Hoax atau bohong atau tipu atau dusta atau yang sejenisnya, bukan sekadar mahal dari sisi investasi waktu, tenaga dan biaya, akan tetapi juga mahal dari sisi kepercayaan. Dalam fenomena di atas, siapa yang dapat menjamin bahwa Ratna dan para sejawatnya sekarang ini tidak mengalami "krisis kepercayaan"? Mudah-mudahan saja tidak sampai pada titik "kehilangan kepercayaan" sama sekali.
 Terkait dengan penting dan mahalnya kepercayaan itu, dalam masyarakat Jawa ada ungkapan dan sekaligus nasehat yang berbunyi: "Kehilangan harta sama dengan tidak kehilangan apa-apa, kehilangan nyawa sama dengan hanya kehilangan separohnya, tapi kehilangan kepercayaan sama dengan kehilangan segala-galanya" (Romo Shindu).
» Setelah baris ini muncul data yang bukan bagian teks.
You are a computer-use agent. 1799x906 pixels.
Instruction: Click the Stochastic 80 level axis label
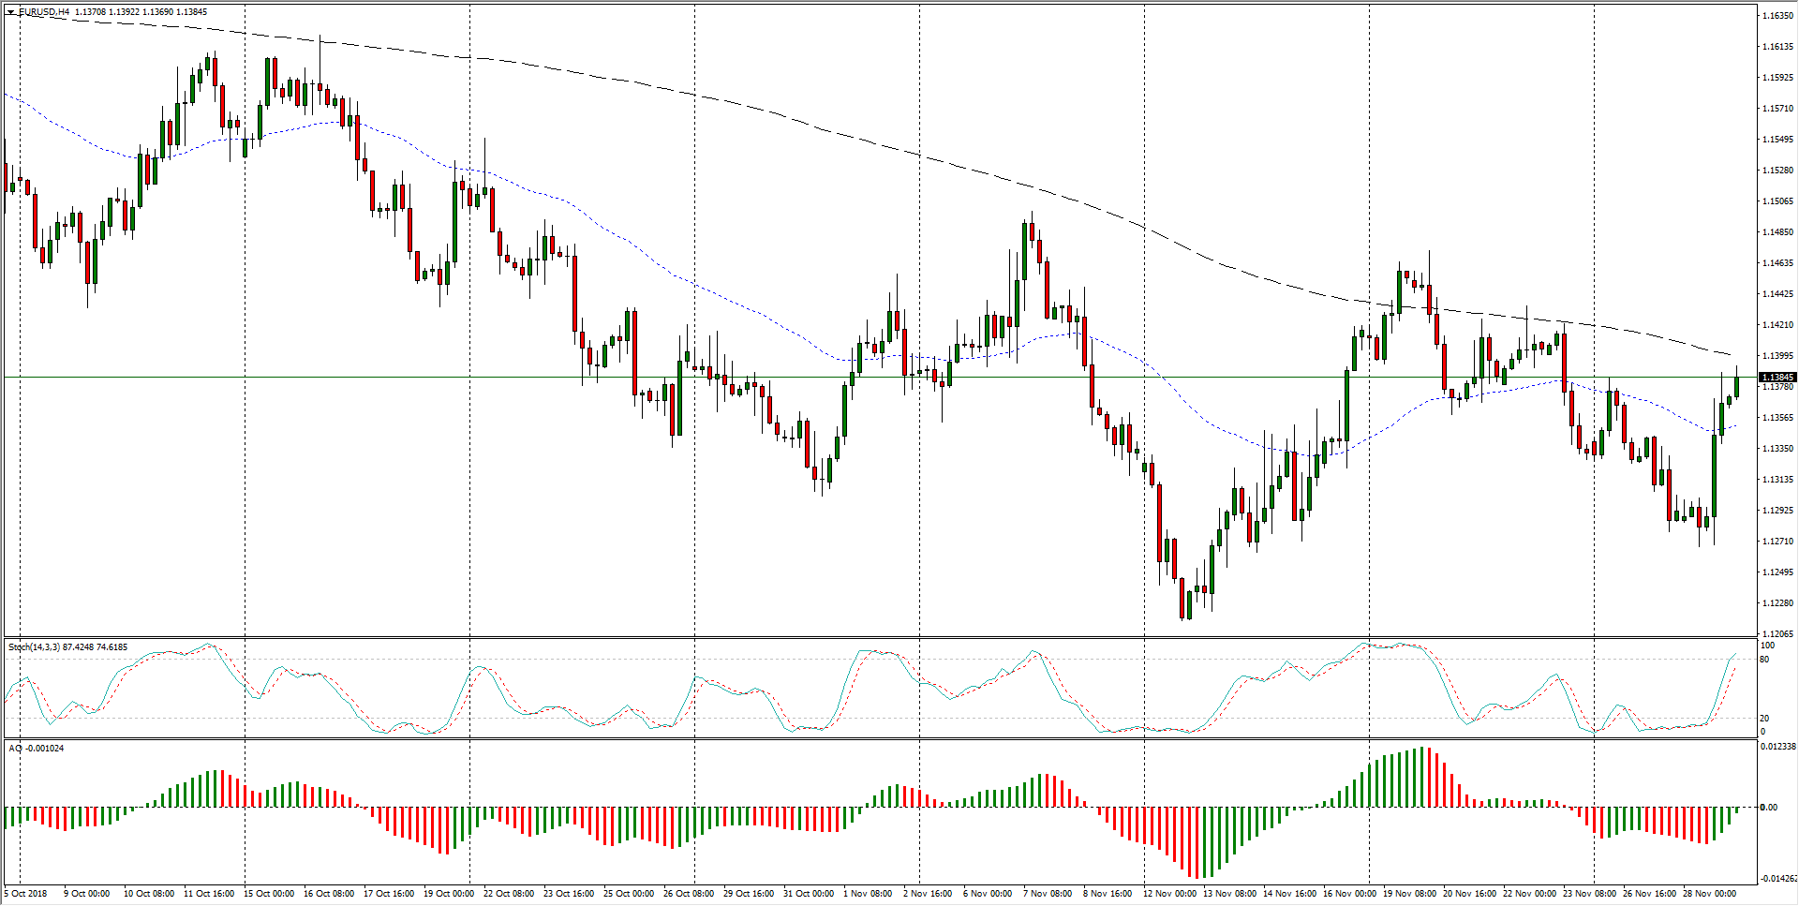[1765, 660]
Kepercayaan itu mahal bukan?
Bohong itu Butuh Investasi
Fenomena Ratna di atas, memberikan gambaran yang jelas kepada kita bahwa nasehat Ki Suratman tadi selalu relevan untuk menjadi bahan tuntunan dalam proses perjalanan kehidupan kita. Setidaknya supaya kita selalu waspada dengan pikiran, perkataan dan perbuatan kita. Merem perilaku diri kita untuk tidak gemar bohong. Karena bohong itu ternyata membutuhkan investasi yang mahal.
Dengan begitu, saya pribadi berharap supaya para pembuat hoax, tukang fitnah dan pehobi maki melalui media sosial, mulai merem perilakunya. Kalau belum ketahuan boleh tertawa-ria. Tapi begitu terbongkar maka investasinya akan sangat mahal. Selamat belajar dari pengalaman Ratna di atas.